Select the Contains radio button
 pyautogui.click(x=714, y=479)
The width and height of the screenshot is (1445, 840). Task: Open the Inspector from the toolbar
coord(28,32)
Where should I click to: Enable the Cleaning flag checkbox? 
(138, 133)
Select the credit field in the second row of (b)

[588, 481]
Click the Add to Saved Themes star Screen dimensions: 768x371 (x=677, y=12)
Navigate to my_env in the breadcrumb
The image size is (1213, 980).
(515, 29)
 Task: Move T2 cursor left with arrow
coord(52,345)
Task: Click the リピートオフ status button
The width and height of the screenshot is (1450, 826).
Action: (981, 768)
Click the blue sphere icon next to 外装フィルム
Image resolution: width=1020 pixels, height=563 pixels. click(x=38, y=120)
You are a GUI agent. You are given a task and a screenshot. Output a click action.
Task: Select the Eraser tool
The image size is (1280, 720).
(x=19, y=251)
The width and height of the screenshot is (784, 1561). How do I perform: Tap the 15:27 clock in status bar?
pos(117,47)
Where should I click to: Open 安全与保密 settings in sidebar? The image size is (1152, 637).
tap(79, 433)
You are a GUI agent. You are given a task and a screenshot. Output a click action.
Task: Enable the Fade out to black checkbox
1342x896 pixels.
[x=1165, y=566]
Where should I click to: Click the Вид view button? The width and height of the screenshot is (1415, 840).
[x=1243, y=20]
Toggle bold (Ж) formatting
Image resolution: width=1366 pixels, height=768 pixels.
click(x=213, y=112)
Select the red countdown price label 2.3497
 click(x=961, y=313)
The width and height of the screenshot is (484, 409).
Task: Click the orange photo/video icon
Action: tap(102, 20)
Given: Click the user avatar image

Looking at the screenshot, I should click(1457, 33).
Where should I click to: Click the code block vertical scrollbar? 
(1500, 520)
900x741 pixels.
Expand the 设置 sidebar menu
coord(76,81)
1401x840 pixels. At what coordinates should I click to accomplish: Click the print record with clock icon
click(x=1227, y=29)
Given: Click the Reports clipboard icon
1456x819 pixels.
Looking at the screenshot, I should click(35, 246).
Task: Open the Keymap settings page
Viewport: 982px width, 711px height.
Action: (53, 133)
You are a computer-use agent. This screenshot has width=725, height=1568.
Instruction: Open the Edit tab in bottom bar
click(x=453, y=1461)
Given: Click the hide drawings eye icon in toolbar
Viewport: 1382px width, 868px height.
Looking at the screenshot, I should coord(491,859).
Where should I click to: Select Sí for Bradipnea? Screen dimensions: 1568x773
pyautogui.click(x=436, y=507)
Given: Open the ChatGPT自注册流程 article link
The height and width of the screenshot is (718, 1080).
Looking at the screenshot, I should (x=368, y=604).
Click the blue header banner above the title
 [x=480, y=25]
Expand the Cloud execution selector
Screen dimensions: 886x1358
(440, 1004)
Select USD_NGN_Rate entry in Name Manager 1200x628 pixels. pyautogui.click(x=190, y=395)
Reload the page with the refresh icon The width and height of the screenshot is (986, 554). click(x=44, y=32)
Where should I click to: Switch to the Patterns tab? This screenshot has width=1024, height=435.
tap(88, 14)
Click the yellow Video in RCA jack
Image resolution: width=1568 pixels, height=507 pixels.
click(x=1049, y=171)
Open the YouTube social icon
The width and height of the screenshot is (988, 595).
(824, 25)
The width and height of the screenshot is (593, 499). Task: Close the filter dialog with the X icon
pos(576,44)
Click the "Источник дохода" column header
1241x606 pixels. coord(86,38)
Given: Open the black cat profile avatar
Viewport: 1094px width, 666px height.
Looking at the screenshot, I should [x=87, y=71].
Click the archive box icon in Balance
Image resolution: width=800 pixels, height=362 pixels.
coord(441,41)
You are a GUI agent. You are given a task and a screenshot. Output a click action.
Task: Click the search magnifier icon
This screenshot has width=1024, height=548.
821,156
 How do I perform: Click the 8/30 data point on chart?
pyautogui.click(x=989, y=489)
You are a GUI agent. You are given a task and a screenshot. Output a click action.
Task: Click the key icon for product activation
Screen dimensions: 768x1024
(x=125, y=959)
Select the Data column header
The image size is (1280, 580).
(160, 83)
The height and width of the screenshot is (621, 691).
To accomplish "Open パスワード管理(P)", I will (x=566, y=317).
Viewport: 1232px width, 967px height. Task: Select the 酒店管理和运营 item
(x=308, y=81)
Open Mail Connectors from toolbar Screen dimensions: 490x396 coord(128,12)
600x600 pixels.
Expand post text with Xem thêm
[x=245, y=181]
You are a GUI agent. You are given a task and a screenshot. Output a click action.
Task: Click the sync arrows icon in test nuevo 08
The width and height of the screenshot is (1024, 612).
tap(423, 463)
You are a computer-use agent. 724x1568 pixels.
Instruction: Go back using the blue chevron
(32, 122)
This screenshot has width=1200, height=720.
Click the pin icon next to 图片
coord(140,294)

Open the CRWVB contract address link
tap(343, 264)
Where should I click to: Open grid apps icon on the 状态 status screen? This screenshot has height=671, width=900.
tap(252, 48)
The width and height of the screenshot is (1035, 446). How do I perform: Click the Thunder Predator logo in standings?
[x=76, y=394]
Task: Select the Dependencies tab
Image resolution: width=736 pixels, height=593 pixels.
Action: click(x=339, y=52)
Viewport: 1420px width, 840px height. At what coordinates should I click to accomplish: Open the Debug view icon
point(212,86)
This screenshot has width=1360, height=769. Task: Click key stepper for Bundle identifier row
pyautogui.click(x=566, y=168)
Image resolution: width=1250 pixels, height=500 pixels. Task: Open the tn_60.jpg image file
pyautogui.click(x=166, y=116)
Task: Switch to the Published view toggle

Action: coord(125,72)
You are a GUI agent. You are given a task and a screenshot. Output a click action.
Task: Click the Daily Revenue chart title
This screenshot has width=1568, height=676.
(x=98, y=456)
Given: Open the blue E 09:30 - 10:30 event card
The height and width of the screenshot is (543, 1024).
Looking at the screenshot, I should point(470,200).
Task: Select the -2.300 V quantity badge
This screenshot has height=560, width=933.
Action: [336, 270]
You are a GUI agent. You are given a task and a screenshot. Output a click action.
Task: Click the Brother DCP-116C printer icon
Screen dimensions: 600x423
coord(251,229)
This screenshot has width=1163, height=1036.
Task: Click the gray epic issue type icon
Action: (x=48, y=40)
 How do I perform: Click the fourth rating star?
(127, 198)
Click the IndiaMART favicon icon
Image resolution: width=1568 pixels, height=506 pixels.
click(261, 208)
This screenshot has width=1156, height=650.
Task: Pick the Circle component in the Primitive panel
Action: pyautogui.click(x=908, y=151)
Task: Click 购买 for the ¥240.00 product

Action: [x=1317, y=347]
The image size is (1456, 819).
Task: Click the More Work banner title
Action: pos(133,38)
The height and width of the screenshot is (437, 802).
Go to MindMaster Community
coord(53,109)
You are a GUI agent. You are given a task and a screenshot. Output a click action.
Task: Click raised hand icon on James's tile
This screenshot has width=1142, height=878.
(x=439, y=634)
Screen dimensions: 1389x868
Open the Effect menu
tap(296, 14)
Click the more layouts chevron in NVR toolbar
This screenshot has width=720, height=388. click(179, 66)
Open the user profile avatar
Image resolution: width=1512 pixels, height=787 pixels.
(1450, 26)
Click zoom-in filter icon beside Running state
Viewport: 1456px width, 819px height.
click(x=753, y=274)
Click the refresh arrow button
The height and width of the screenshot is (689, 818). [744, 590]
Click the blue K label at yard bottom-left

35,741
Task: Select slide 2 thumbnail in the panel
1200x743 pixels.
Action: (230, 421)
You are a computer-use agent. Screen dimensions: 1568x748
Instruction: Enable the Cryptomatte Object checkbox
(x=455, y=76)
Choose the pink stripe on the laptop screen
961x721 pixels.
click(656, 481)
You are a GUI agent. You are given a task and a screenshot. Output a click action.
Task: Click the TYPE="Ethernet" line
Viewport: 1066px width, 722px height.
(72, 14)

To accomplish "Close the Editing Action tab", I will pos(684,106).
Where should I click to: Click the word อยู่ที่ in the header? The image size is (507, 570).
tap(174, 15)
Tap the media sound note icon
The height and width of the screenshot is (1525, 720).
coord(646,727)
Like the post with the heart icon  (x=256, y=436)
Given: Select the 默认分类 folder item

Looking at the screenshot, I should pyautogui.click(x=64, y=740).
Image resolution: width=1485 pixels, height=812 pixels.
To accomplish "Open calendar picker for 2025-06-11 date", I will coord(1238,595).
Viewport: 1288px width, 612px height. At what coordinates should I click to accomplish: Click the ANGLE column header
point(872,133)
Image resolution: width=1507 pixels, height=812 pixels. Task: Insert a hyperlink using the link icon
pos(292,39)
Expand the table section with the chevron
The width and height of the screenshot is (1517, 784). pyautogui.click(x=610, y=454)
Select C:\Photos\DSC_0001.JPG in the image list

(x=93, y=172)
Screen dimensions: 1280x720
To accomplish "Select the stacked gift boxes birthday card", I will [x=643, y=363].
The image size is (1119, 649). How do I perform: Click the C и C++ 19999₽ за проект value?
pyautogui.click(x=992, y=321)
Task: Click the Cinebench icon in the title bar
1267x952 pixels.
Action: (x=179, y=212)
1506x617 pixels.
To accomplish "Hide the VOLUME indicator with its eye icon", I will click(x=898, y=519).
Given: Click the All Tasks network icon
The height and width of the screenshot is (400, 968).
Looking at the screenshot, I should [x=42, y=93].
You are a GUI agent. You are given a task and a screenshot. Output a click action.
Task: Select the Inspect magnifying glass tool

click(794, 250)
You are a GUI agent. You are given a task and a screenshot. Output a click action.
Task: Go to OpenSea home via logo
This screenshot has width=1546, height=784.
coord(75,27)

---

● **What you have to do**: Duplicate the part of the records that opens with the line containing "Given: Open the blue" and closes with the line containing "(x=439, y=634)", keeping every line unchanged.

● **Task output**:
Given: Open the blue E 09:30 - 10:30 event card
The height and width of the screenshot is (543, 1024).
Looking at the screenshot, I should point(470,200).
Task: Select the -2.300 V quantity badge
This screenshot has height=560, width=933.
Action: [336, 270]
You are a GUI agent. You are given a task and a screenshot. Output a click action.
Task: Click the Brother DCP-116C printer icon
Screen dimensions: 600x423
coord(251,229)
This screenshot has width=1163, height=1036.
Task: Click the gray epic issue type icon
Action: (x=48, y=40)
 How do I perform: Click the fourth rating star?
(127, 198)
Click the IndiaMART favicon icon
Image resolution: width=1568 pixels, height=506 pixels.
click(261, 208)
This screenshot has width=1156, height=650.
Task: Pick the Circle component in the Primitive panel
Action: pyautogui.click(x=908, y=151)
Task: Click 购买 for the ¥240.00 product

Action: [x=1317, y=347]
The image size is (1456, 819).
Task: Click the More Work banner title
Action: pos(133,38)
The height and width of the screenshot is (437, 802).
Go to MindMaster Community
coord(53,109)
You are a GUI agent. You are given a task and a screenshot. Output a click action.
Task: Click raised hand icon on James's tile
This screenshot has width=1142, height=878.
(x=439, y=634)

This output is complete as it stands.